→ **OBJECTIVE**: Please count the lines in the records below that contain the string "icon" and reply with the number only.

→ **DATA EXCERPTS**:
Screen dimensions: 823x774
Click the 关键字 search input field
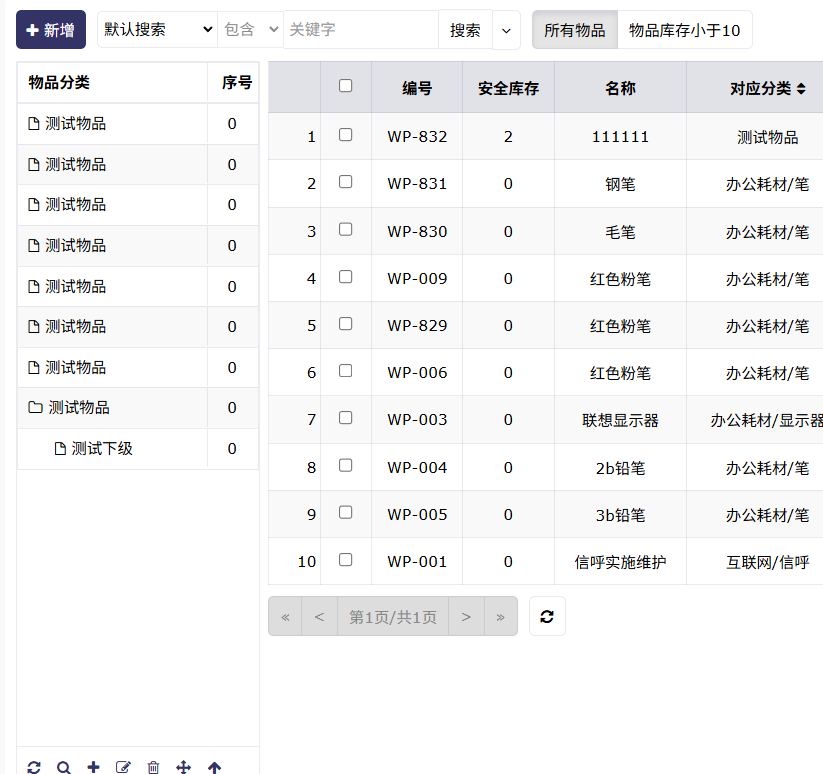tap(360, 30)
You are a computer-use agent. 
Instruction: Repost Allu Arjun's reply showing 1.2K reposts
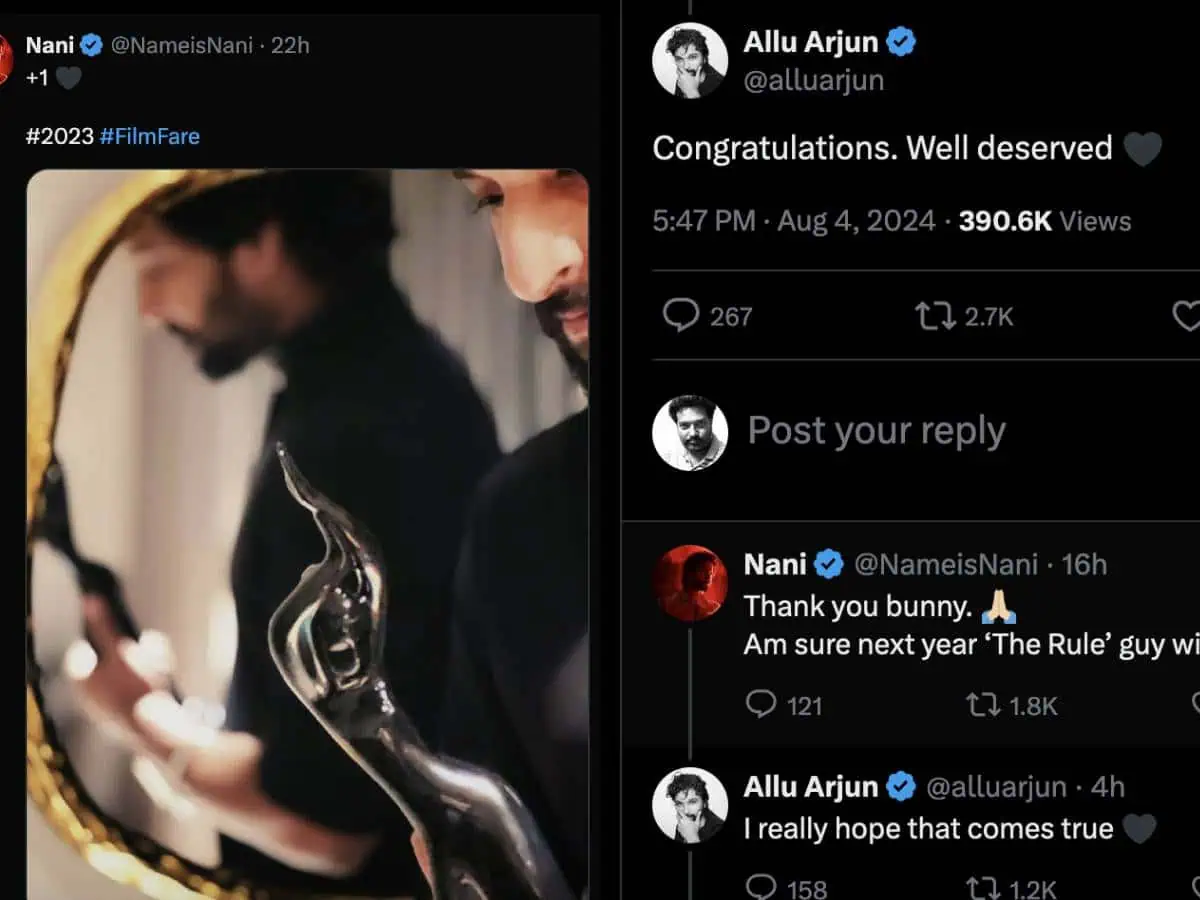pos(982,886)
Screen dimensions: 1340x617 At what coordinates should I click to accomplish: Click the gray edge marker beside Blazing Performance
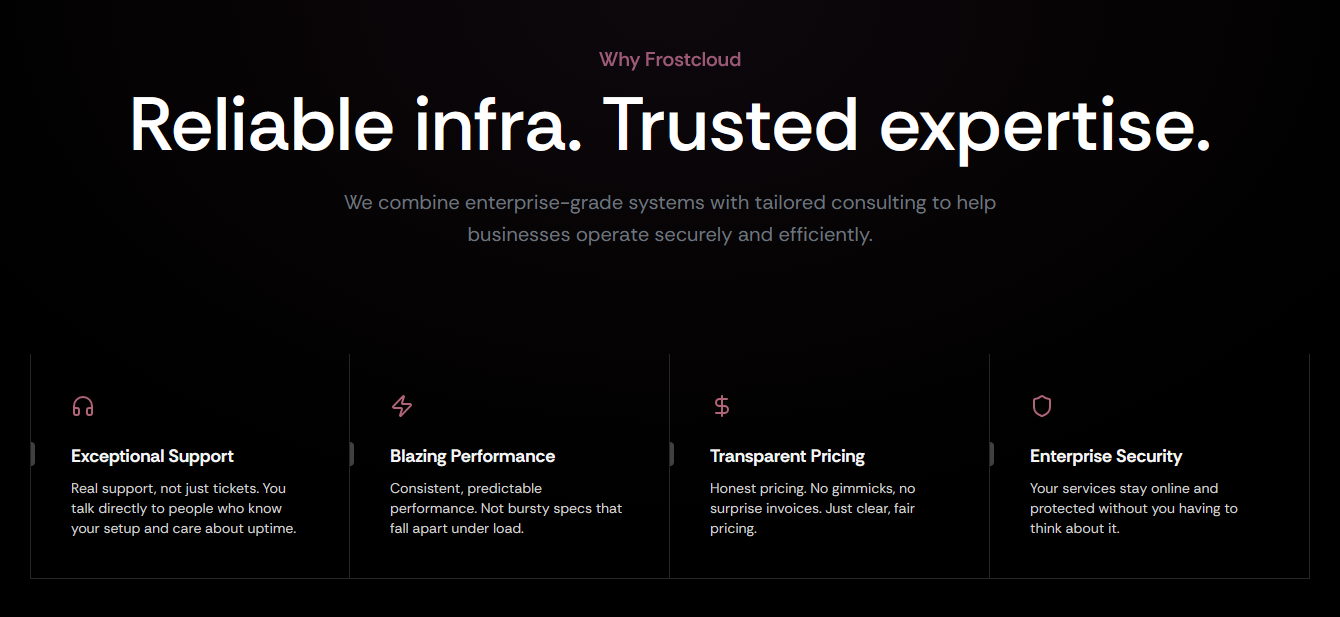click(351, 454)
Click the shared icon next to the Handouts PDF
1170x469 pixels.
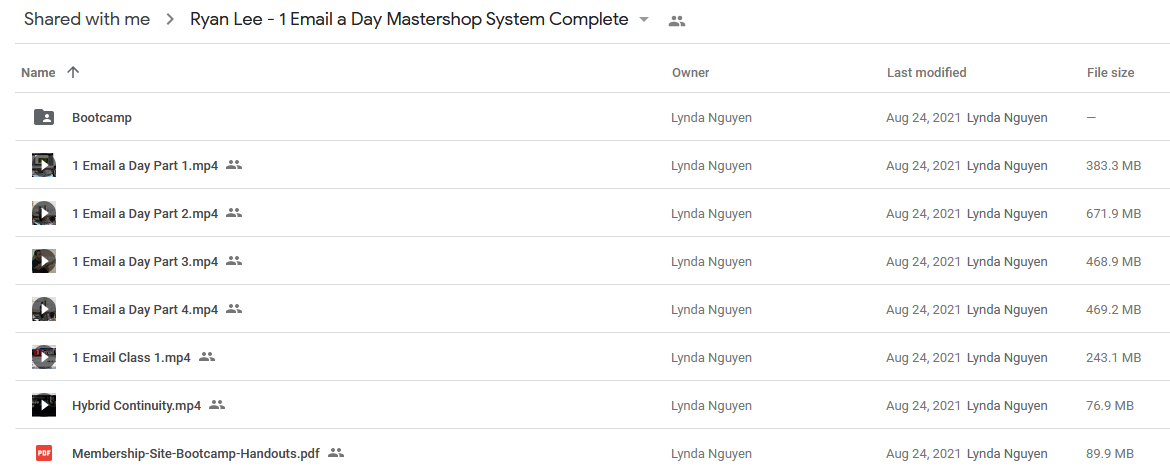click(336, 453)
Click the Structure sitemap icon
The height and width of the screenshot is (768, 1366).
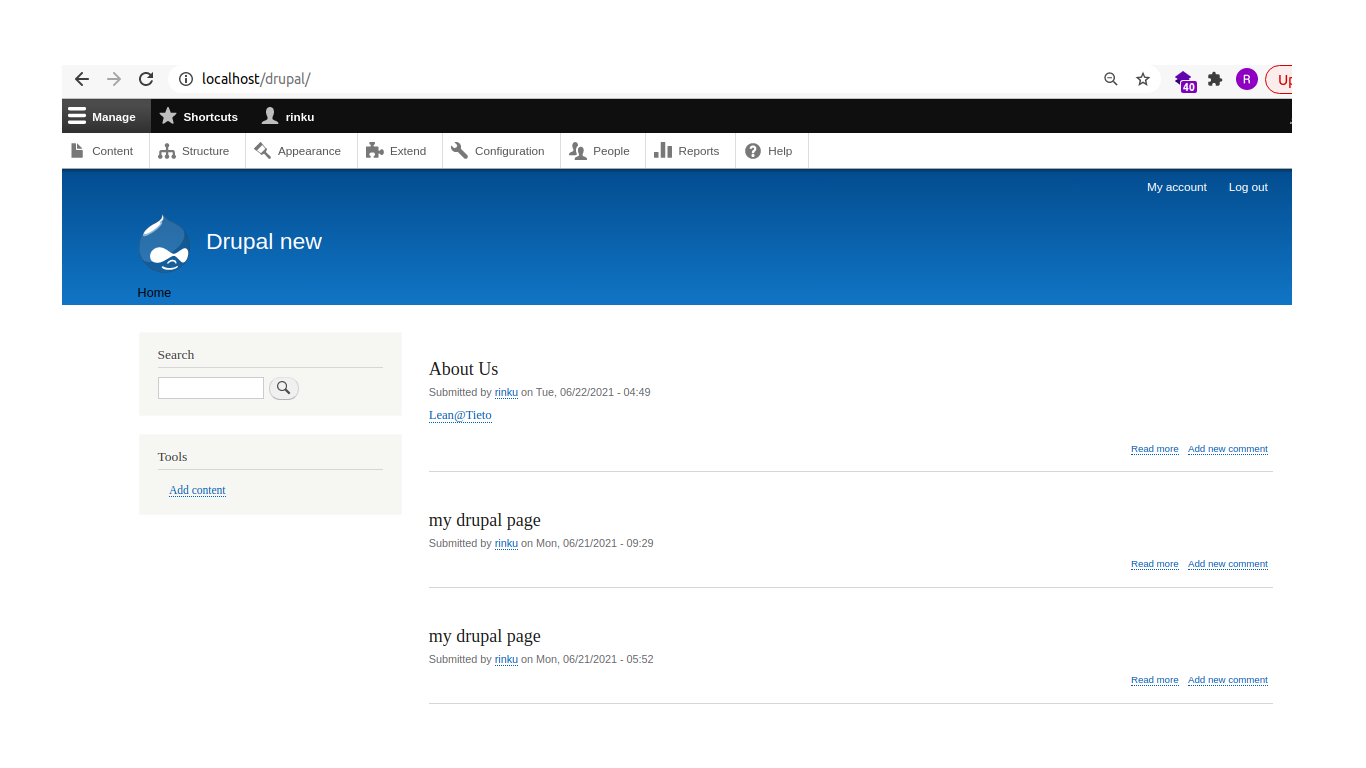165,150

→ **THE COMPLETED TASK**: 2